I want never to leave this room, I want to hear these words spoken over and over, endlessly, until I die
.
‘I made a decision on my ride,’ he said. ‘I was thinking about what Isolla had said and I was finally able to accept that she was right. Since I will not, since I cannot possibly change what I am committed to doing here, I must be prepared to pay all of the price myself, not through others in Ygrath.’
She was shaking, quite unable to stop her tears. He had not touched her, or even moved towards her. Behind him Rhun’s face was a twisted mask of pain and need, and something else. The thing she sometimes saw there, and could not face. She closed her eyes.
‘What will you do?’ she whispered. It was hard to speak.
And then he told her. All of it. Named for her the fork in the road he had chosen. She listened, her tears falling more slowly now, welling up from an overfull heart, and at length she came to understand that the wheel was coming full circle.
Listening to Brandin’s grave voice over the crackle of flames on an Ember Day, Dianora saw only images of water in her mind. The dark waters of the pool in the garden, and the vision of the sea she’d been given there. And though she had no gift of foreknowing she could see where his words were taking them, taking them all, and now she understood the showing of the pool.

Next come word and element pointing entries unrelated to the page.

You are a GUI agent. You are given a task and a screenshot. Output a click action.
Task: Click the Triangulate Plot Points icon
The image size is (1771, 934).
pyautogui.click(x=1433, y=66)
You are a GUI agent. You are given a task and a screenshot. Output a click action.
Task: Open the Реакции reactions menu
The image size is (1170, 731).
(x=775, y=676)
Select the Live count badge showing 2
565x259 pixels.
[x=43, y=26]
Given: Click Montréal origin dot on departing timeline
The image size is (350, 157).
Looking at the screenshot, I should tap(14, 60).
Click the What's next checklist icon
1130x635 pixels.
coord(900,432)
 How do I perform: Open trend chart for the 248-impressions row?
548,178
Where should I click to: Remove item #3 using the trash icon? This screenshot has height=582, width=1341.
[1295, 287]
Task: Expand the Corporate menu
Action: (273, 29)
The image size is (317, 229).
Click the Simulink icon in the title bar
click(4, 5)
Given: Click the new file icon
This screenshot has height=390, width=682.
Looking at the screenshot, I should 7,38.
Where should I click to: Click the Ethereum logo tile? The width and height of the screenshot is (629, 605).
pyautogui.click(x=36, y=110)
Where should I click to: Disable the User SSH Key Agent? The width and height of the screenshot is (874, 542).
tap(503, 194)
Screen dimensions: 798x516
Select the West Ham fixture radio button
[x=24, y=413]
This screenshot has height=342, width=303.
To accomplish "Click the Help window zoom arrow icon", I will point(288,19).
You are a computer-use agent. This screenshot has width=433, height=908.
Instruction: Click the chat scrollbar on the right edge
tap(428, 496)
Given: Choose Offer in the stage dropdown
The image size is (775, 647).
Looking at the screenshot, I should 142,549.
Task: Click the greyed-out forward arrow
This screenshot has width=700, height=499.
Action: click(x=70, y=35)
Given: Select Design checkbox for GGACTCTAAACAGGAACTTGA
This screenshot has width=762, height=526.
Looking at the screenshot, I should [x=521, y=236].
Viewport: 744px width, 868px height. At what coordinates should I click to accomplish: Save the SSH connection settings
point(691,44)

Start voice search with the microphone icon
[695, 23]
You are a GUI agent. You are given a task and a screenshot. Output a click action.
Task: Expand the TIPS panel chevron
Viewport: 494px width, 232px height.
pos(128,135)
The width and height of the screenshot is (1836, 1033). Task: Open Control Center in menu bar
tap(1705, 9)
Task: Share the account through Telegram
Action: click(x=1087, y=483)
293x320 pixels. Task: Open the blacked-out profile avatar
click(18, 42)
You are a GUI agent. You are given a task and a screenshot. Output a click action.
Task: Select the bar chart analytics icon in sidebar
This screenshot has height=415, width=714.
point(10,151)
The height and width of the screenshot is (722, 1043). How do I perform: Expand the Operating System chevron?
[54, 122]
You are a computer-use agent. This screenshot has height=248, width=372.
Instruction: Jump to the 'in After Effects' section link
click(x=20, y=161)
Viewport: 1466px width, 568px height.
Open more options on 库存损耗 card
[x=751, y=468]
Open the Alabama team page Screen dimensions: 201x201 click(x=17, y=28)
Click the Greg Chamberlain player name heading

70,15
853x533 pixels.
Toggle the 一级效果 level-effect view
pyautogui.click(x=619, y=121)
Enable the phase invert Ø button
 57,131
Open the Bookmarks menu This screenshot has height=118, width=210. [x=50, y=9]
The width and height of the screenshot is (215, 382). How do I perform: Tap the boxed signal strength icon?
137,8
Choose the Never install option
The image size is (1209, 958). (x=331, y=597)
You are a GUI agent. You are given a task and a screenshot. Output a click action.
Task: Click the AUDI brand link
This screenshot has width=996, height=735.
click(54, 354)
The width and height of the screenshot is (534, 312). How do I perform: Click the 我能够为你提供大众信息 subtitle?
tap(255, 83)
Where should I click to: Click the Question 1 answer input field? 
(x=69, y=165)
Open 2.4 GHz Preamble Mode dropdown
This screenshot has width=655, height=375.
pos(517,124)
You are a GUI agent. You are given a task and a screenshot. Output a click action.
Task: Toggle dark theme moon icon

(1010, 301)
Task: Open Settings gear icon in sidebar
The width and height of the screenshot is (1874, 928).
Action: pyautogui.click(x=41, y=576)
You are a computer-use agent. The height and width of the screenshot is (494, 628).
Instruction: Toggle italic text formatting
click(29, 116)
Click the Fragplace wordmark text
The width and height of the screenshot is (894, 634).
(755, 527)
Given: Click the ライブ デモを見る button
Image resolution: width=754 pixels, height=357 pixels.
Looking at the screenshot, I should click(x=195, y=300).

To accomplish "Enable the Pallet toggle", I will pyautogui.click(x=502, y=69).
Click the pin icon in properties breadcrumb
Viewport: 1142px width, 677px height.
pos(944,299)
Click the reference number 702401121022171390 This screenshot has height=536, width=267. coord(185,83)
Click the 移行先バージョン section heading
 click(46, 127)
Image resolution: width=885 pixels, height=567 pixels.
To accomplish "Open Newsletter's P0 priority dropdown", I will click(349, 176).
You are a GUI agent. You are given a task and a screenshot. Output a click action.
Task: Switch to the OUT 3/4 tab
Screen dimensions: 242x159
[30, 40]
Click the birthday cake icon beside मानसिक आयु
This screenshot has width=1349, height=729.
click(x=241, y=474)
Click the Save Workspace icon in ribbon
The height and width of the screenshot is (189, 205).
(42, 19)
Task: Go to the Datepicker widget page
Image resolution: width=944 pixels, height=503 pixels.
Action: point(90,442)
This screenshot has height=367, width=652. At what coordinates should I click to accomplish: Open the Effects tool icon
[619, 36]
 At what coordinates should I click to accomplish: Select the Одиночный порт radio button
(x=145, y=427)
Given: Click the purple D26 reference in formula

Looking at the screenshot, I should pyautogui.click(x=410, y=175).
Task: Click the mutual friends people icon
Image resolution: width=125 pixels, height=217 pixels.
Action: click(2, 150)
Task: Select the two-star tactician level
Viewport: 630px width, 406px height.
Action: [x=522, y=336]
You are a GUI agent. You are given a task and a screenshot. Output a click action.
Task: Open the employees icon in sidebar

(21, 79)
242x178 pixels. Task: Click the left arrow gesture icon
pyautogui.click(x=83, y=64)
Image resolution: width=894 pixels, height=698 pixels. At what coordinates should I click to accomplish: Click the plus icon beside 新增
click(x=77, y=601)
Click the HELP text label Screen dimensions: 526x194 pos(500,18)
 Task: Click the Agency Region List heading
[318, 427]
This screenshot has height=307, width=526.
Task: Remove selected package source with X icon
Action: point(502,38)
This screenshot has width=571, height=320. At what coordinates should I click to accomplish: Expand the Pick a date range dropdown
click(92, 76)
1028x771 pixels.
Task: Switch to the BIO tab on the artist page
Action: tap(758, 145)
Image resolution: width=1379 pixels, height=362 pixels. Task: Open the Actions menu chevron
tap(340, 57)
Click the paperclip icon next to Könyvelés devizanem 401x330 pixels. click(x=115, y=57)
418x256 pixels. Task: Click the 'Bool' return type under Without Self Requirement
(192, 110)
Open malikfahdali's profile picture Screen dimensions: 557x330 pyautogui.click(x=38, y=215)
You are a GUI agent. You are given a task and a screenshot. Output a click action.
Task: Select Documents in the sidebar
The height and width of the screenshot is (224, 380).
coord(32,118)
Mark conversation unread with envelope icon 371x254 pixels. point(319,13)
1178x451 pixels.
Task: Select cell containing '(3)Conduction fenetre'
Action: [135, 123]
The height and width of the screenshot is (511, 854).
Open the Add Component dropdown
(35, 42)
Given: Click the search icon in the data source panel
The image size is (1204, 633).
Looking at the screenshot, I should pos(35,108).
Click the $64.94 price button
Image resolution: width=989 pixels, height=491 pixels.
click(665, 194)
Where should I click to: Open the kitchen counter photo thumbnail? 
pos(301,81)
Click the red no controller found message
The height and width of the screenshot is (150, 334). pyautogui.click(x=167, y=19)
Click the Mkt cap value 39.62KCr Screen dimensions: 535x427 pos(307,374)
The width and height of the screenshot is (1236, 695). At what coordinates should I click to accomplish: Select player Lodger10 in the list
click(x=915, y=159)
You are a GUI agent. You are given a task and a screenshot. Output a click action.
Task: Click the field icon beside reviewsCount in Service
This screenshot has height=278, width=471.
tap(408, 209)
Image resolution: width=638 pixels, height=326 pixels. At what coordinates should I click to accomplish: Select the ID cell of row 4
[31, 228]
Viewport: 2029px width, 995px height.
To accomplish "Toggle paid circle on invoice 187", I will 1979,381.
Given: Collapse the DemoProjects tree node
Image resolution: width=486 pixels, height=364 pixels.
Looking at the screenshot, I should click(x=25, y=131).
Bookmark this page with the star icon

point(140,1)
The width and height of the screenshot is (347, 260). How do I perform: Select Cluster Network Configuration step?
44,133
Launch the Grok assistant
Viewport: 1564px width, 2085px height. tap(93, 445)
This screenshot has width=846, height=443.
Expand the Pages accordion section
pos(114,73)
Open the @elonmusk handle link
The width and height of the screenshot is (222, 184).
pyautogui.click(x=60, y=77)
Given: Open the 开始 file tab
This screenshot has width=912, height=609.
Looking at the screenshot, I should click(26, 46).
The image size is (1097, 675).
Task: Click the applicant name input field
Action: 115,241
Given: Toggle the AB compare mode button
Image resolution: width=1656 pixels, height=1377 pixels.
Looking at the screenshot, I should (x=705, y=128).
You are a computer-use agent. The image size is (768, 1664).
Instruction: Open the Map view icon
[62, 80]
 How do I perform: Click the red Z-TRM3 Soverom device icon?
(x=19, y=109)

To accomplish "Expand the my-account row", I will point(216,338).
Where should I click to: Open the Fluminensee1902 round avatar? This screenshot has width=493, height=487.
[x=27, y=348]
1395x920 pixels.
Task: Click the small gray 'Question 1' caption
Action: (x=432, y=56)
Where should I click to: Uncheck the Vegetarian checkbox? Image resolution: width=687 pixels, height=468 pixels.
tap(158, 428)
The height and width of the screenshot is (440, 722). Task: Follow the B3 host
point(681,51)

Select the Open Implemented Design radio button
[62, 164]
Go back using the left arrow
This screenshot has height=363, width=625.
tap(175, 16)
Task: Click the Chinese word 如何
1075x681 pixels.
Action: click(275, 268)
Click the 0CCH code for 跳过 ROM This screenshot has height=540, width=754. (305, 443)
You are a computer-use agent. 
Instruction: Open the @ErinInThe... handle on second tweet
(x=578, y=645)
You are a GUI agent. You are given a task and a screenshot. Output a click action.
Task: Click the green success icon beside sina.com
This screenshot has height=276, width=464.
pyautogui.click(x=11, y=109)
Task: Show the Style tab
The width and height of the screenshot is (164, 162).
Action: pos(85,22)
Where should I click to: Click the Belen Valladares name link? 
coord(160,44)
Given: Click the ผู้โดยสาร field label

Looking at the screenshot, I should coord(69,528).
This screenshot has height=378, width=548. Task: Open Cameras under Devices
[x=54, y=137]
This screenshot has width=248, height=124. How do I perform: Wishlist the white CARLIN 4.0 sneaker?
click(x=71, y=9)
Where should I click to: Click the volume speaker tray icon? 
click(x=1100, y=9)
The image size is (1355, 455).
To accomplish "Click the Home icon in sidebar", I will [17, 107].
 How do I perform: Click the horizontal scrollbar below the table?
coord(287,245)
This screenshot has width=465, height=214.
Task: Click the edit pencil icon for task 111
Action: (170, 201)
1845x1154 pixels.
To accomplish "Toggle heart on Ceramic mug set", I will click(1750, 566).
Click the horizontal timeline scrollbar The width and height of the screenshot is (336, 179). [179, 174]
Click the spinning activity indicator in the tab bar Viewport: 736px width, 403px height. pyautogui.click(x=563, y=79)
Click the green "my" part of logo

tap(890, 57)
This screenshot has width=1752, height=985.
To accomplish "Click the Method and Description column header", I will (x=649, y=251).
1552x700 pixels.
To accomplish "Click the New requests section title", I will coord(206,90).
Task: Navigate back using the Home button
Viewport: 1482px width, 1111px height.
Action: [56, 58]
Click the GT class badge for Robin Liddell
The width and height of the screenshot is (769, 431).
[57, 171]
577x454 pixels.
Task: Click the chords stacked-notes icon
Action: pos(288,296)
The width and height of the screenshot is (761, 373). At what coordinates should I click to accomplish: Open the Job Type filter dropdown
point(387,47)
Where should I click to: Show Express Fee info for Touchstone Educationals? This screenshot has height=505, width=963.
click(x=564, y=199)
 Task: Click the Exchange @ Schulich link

She searched her heart and knew, with an enormous grief, that it was his, it had not come back to her after all. Yet even so, and most terribly of all, she knew what was about to come, what she was going to do.
She had dreamt on other nights alone through her years in the saishan of finding a path like the one that was opening for her now with the words he spoke. At one point, listening to him, thinking thus, she could bear the physical distance between them no longer. She moved from her chair
to the carpet at his feet and laid her head in his lap. He touched her hair and began stroking it, down and down, ceaselessly, as he spoke of what had come to him in the night and on his ride; spoke of being willing, finally, to accept the price of what he was doing here in the Palm; and spoke to her about the one thing she could never have made herself ready for. About love.
She wept quietly, she could not stop weeping as his words continued to flow, as the fire slowly died on the hearth. She wept for love of him, and for her family and her home, for the innocence she had lost to the years and for all that he had lost, and she wept most bitterly of all for the betrayals yet to come. All the betrayals that lay waiting outside this room where time, which would not stop, was going to carry them.
C H A P T E R 1 4
‘R
ide!’ Alessan cried, pointing towards a gap in the hills. ‘There’s a village beyond!’
Devin swore, lowered his head over his horse’s neck, and dug his heels into the animal’s flanks, following Erlein di Senzio west towards the gap and the low red disk of the sun.